All results are provided on the Global Biobank Engine (GBE)ʼs snpnet-Cox Disease Progression application (https://biobankengine.shinyapps.io/disease_progression/).

Polygenic hazard score predicts progression from hyperlipidemia to coronary artery bypass surgery

Hyperlipidemia (“Disorders of lipoprotein metabolism and other lipidemias” - ICD-10 code E78) is general code applied to disorders with a spectrum of abnormalities in the levels of blood lipids (primarily cholesterol and triglycerides) carried by lipoproteins (e.g. Low density lipoprotein cholesterol (LDL)-C, high density lipoprotein cholesterol HDL-C) in the blood. Over time, increased levels of lipids in the blood, particularly LDL-C, can result in buildup of plaque in, narrowing of, or in the worst cases, blockage of arterial blood vessels especially in the heart (coronary artery disease). While mild coronary artery disease can be effectively managed with medications alone, advanced coronary artery disease may require percutaneous coronary interventions (including angioplasty and stent placement) and, when especially severe, coronary artery bypass graft (CABG) surgery to restore blood flow to the heart14. Susceptibility to and progression of coronary artery disease in the setting of hyperlipidemia is highly heterogeneous and the heterogeneity is only partly explainable by standard clinical characteristics (e.g. age, absolute lipid levels, use of medications to lower lipid levels).

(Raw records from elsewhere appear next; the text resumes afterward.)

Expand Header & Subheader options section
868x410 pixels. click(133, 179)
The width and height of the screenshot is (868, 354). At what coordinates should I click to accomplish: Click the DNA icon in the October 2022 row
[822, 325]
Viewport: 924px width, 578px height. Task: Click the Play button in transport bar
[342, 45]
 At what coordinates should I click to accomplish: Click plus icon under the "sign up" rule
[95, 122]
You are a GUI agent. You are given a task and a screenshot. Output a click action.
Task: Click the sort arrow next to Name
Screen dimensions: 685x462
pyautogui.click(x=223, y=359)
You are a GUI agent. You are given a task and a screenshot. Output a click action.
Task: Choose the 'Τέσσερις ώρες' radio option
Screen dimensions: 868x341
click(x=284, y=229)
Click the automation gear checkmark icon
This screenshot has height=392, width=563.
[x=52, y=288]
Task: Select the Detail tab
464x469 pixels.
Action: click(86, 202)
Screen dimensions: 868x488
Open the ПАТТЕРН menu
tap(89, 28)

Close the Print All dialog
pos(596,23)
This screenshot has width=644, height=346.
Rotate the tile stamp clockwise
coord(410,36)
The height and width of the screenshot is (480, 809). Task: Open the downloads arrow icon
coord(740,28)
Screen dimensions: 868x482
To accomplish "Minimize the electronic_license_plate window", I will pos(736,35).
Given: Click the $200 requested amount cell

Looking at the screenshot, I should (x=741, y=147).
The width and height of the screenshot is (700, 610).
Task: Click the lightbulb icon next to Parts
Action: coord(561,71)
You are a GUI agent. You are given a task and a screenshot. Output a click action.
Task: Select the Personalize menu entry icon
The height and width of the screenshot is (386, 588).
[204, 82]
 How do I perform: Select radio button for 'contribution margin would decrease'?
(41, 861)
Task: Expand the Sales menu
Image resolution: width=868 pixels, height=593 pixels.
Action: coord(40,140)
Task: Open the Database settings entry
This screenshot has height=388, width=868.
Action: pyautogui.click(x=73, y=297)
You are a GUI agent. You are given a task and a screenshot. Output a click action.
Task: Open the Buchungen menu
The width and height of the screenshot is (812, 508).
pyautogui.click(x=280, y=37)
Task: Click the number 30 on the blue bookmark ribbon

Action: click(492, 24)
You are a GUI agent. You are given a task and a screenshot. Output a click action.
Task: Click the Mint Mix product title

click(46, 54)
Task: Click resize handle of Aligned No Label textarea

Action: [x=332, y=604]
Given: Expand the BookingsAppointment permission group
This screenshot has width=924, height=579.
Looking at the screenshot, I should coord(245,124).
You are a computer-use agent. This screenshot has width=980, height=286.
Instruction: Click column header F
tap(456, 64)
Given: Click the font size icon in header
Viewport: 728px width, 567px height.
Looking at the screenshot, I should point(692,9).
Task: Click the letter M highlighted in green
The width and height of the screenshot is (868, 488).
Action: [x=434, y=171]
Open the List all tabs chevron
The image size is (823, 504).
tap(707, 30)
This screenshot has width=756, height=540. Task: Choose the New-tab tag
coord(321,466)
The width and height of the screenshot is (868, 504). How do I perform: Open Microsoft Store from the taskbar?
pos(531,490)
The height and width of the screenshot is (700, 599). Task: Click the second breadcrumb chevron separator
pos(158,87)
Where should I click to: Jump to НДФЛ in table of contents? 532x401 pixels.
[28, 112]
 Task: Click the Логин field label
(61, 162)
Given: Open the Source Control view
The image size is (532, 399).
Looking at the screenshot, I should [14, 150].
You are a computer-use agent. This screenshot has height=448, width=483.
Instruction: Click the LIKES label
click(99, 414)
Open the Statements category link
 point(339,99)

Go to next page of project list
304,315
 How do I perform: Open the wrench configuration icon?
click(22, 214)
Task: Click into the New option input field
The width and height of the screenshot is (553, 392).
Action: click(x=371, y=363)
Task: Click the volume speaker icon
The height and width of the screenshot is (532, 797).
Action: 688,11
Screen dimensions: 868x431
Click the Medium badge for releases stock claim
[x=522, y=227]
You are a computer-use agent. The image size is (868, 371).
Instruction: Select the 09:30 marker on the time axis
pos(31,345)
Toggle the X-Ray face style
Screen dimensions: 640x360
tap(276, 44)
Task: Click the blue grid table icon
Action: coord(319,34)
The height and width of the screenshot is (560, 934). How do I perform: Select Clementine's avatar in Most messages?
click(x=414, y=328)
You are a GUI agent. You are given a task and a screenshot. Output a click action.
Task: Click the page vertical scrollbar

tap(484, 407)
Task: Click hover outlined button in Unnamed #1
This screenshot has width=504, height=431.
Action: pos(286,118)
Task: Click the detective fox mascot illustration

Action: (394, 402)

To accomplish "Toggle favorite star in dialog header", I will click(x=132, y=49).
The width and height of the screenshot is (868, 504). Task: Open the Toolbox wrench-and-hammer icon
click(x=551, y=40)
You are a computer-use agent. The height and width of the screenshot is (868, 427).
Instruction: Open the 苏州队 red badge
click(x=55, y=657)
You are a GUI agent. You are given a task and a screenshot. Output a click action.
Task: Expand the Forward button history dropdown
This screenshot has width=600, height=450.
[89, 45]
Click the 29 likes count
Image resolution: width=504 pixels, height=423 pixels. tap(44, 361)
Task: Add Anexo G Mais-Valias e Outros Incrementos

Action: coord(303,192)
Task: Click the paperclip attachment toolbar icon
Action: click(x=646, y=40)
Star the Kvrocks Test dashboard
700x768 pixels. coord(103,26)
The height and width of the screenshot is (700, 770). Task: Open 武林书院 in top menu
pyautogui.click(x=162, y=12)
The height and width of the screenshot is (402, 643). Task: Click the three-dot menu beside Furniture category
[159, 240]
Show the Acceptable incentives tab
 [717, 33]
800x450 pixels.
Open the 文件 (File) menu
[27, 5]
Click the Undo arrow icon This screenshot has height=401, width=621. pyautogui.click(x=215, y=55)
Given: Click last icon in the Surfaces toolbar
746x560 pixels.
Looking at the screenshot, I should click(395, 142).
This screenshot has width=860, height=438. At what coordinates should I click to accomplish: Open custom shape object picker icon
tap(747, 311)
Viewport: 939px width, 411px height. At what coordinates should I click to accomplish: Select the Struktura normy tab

In the UK Biobank, we estimated a HR of 1.31 per SD of PHS (p = 4.49×10−9) for the disease progression from hyperlipidemia to CABG (Table 2). This PHS was composed of 147 active variables and had a C-index of 0.58 (Table 1).

For individuals in the top 1%, 5% and 10% of the PHS distribution compared to the 40–60%, we estimated a HR of 2.6, 1.6 and 1.7 respectively, whereas individuals in the bottom 10% of the PHS distribution had significantly lower risk of having CABG surgery, with a HR of 0.57 (p = 0.01) (Figure 2A and Supplementary table 5).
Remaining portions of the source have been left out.